When this might not work

Subdivision finance might not be available if:

  • The finished lot values don't support the borrowing cost. If the total borrowing exceeds 75% of the projected finished value, many lenders get nervous.
  • Development approval is very uncertain or there are planning objections. If approval looks unlikely, the lender will wait.
  • You have very little or no equity in the deal. Most lenders want to see you putting in meaningful capital yourself.
  • The block is in a declining area or the lot values are speculative. Lenders prefer established growth corridors.
  • You have significant credit issues or recent defaults.
What our panel can offer

Our panel includes specialist development lenders who actively fund residential subdivision projects. Across these lenders:

  • First-time developers funded — no track record required
  • Loan sizes from $80K–$80M
  • Rates from 4.99% p.a.
  • LVR up to 80% of construction value
  • Conditional approval lending — we'll lend on a realistic path to council approval
  • Lo-doc options available
  • Settlement in 5–10 business days
  • Coverage across all Australian states and territories

Describe your subdivision and our AI will match you with lenders who actively fund this type of project.

How to move forward

The process is straightforward:

  • Step 1: Prepare your brief. Gather the land title, get a land valuation, commission a subdivision plan from a surveyor or planner, estimate lot values, and project your total costs.
  • Step 2: Describe your project. Tell us the location, block size, number of finished lots, projected lot values, total budget, and your timeline for development approval.
  • Step 3: Get matched and move. Our AI will match you with specialist development lenders who actively fund this type of project. Most can give you an indicative offer within days.

Common questions

Can I get finance to subdivide residential land?
Yes. Specialist construction and development lenders fund land subdivision projects. They look at the value of the finished lots and approve lending based on that end value. You need development approval or to be on track for it, and realistic project costs.
Do I need development approval first?
Not necessarily before applying, but you should be well advanced towards it. Most lenders will lend on the basis of conditional approval — provided you're confident approval will come.

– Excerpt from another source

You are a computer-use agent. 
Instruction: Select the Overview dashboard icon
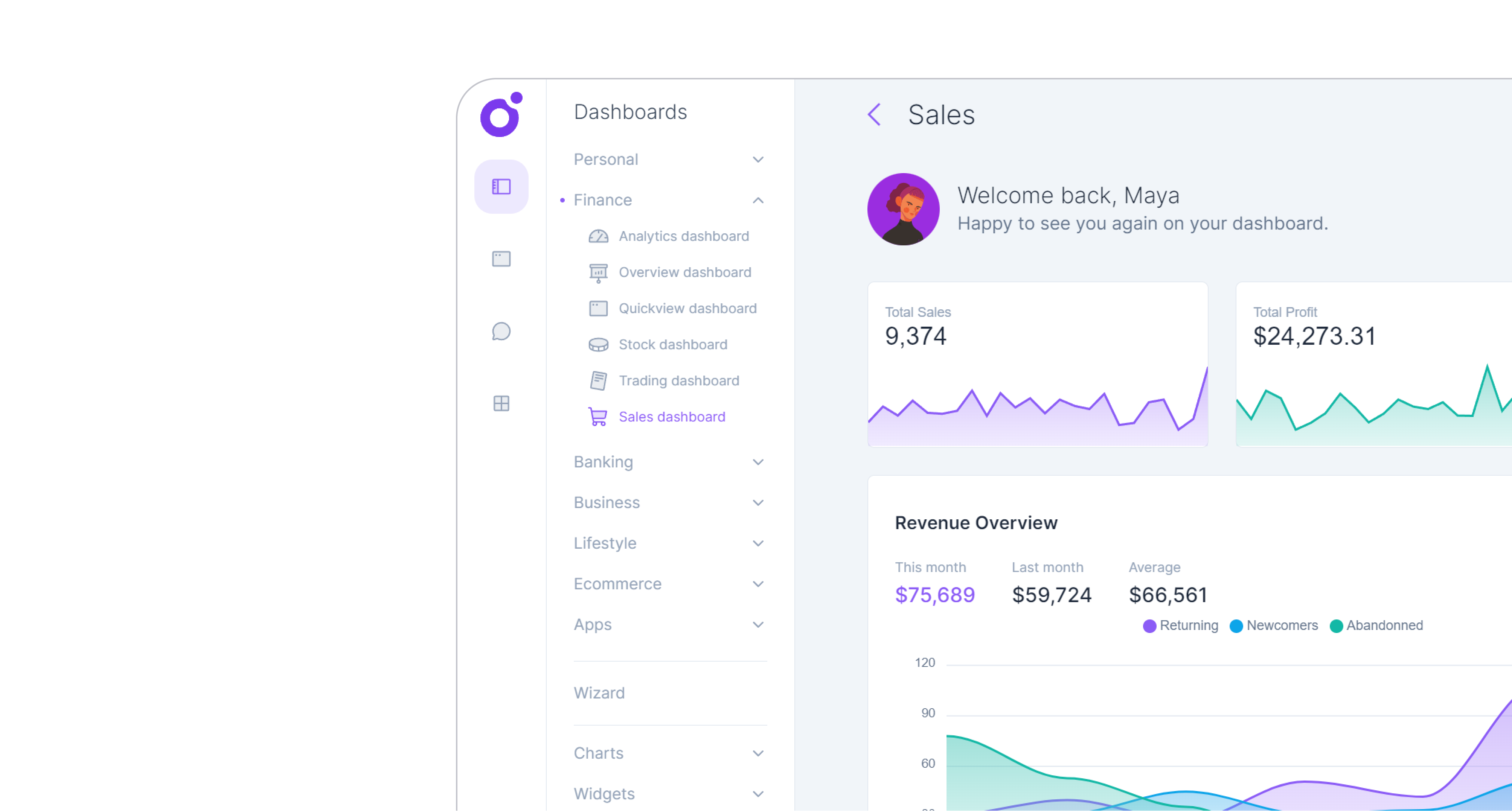[598, 272]
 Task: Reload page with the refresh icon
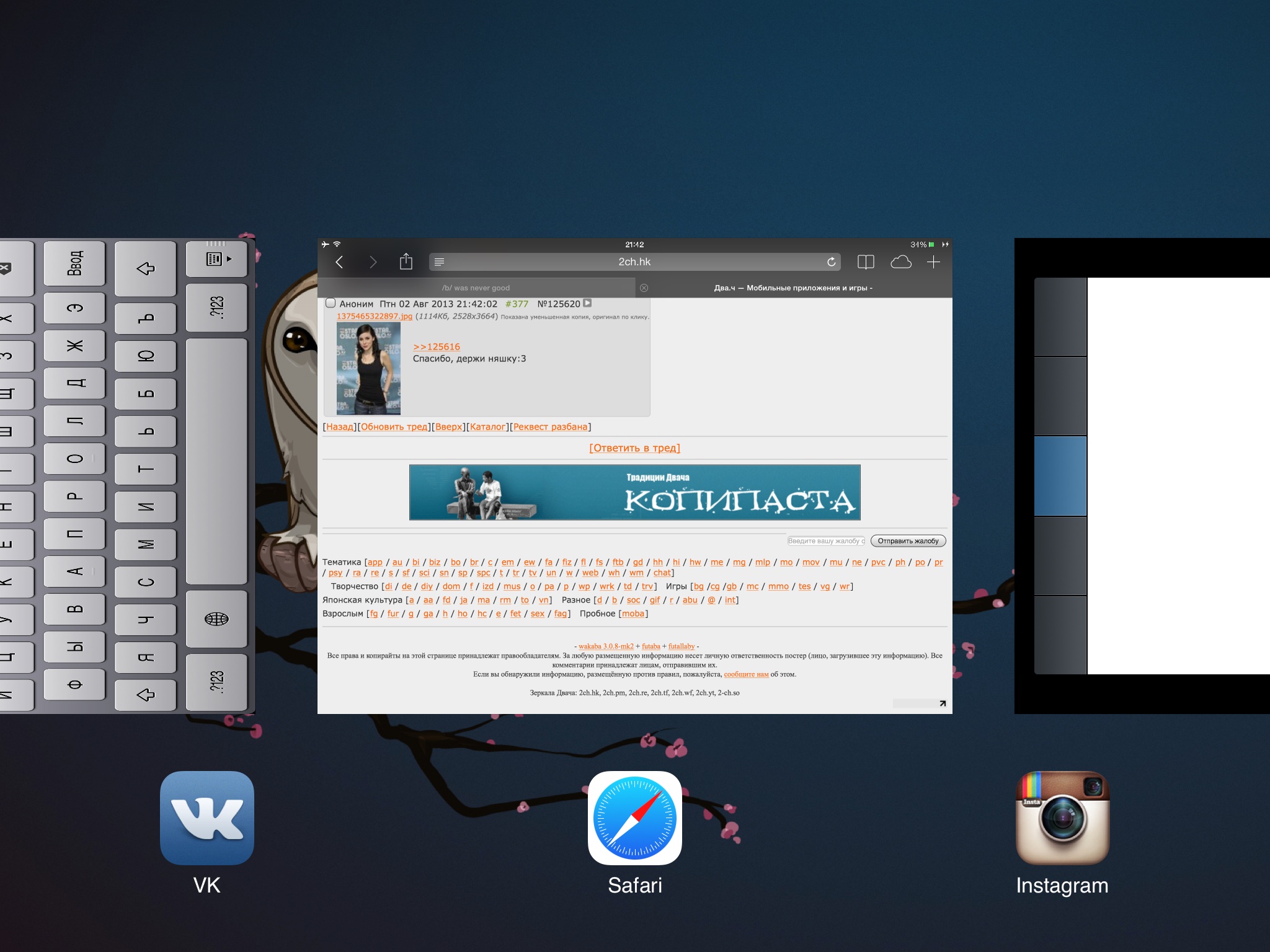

Having full DA approval in hand makes the deal stronger and faster.
How do lenders assess subdivision projects?
They look at three things: (1) the current land value, (2) the projected value of each finished lot, and (3) the total subdivision costs (civil works, surveying, legal, etc.). If the finished lot values exceed the total borrowing cost by a safe margin, the deal usually works.
What's the typical LVR for subdivision finance?
Typical LVRs range from 60–70% of the projected end value of the finished lots. So if you're subdividing into lots worth $2.4M total, a lender might lend up to 65% of that, which is roughly $1.56M. The exact LVR depends on the project risk.
Can I subdivide and build on the same finance package?
Yes, sometimes. If you're subdividing and building homes on some of the lots, some lenders will roll this into one package — subdivision works + construction on the homes. This is more complex and depends on the lender, but it's possible.